To mark the 60th anniversary of the launch of the world’s first satellite, Sputnik, Regent Holidays recommend five trips for 2018 that are guaranteed to inspire your inner astronaut.
Starting with the launch site for Sputnik, Regent Holidays’ “Beyond the Cosmodrome” group tour in Kazakhstan spends time exploring the Baikonur Cosmodrome – the oldest and largest spaceport in the world. Learn about the Soviet space programme including replicas of Sputnik and the rockets which sent the first dogs into space. See where Yuri Gargarin blasted into space on the first manned mission and board a de-commissioned Bayan space shuttle.
The space-race in the 20th century between the USA and the Soviet Union is one of the defining moments of our time. On Regent Holidays’ “Space Odyssey” group tour based in Moscow, visit the Cosmonauts Museum to learn all about the Soviet space programme before continuing on to the fabled “Star City” – this was the training centre for cosmonauts where you will learn about the development of the Soyuz spaceships, as well as seeing the world’s biggest centrifuge, TsF-18, designed to simulate the effect of g-force on cosmonauts.

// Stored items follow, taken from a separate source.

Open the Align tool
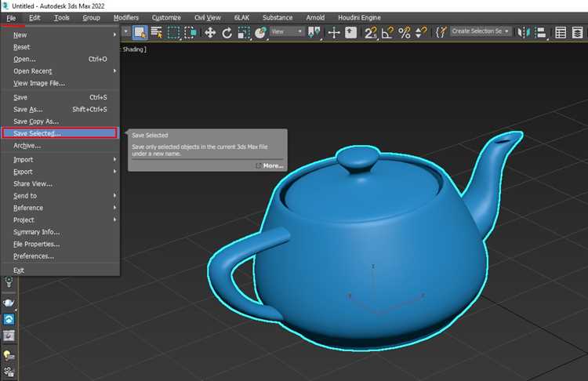The image size is (588, 381). tap(540, 33)
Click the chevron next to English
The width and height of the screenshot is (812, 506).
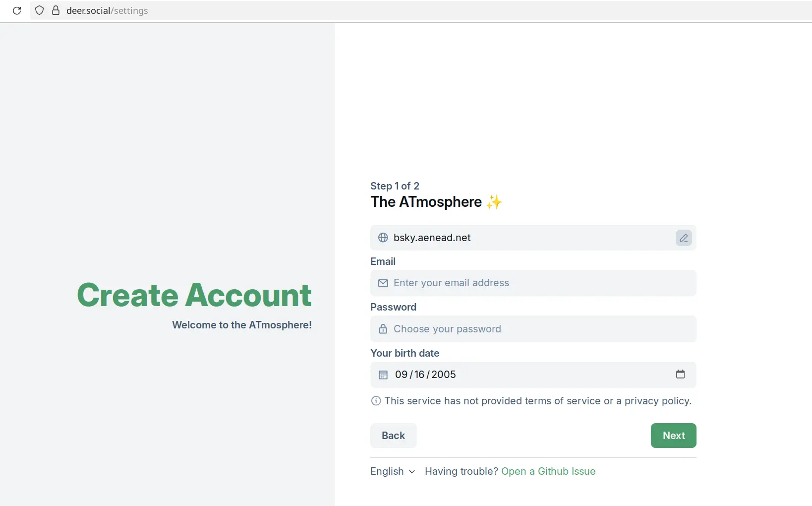pyautogui.click(x=412, y=472)
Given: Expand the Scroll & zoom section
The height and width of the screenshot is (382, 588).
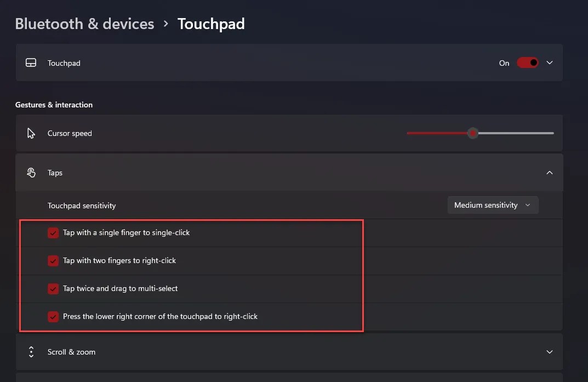Looking at the screenshot, I should [x=550, y=352].
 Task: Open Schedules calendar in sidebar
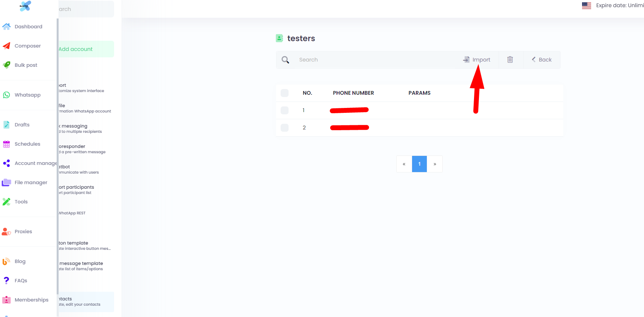point(27,144)
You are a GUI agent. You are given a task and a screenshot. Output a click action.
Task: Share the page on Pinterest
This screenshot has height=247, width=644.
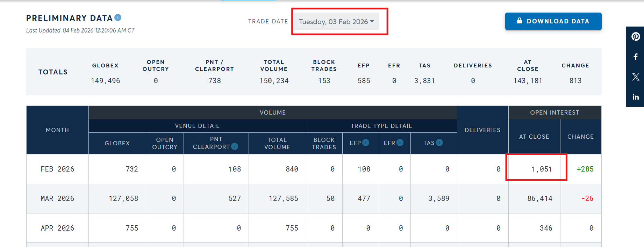(x=636, y=37)
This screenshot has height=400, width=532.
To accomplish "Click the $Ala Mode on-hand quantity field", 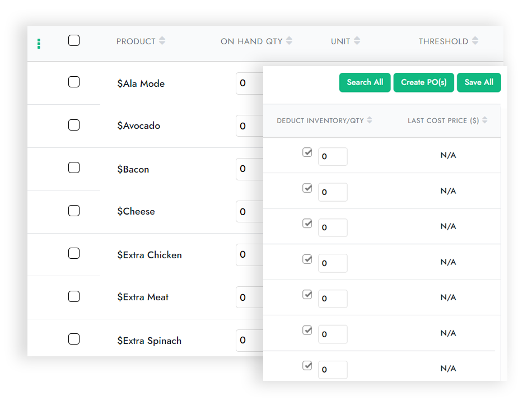I will pos(246,83).
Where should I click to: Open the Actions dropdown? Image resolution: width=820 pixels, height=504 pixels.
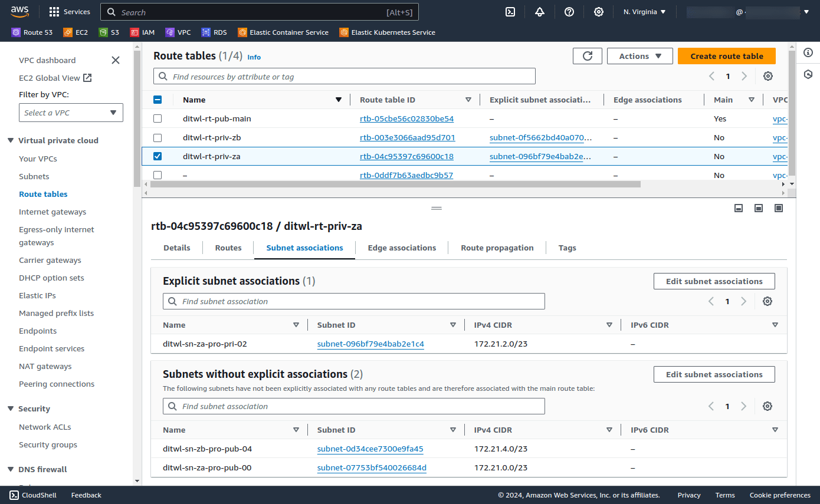pyautogui.click(x=639, y=56)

Bear with us on this one – Husavik in North Iceland may be famed for its whale-watching (which you shouldn't miss on a fly-drive exploration of the country) but south of the town the Askja region was used as a base in the 1960s to help prepare the astronauts on the Apollo space missions for the conditions they would find on the moon. Starting as a museum dedicated to the role Iceland played in the US space programme, the Exploration Museum has expanded to include all aspects of human exploration.
Little known, the Andoya Space Centre in remote northern Norway has seen the launch of over 1,000 scientific rockets for space exploration since its establishment in 1962. Spaceship Aurora is the educational and activity base attached to the Space Centre where you can learn all about Norway’s role in space exploration.
Whilst the chances of joining the fewer than 1,000 people who have left the earth and travelled into space might be remote, there are chances of imagining the wonder they experienced by seeing the magnificent northern lights. A celestial phenomenon resulting from the collision of gaseous particles in Earth’s atmosphere with charged particles from the sun, a display of the aurora borealis will see multi-coloured lights dance in the sky. They can be seen towards the Arctic Circle so whether you choose a dog-sled trip in Greenland, a hot-tub in Iceland or a glass-igloo in Lapland the experience won’t be forgotten.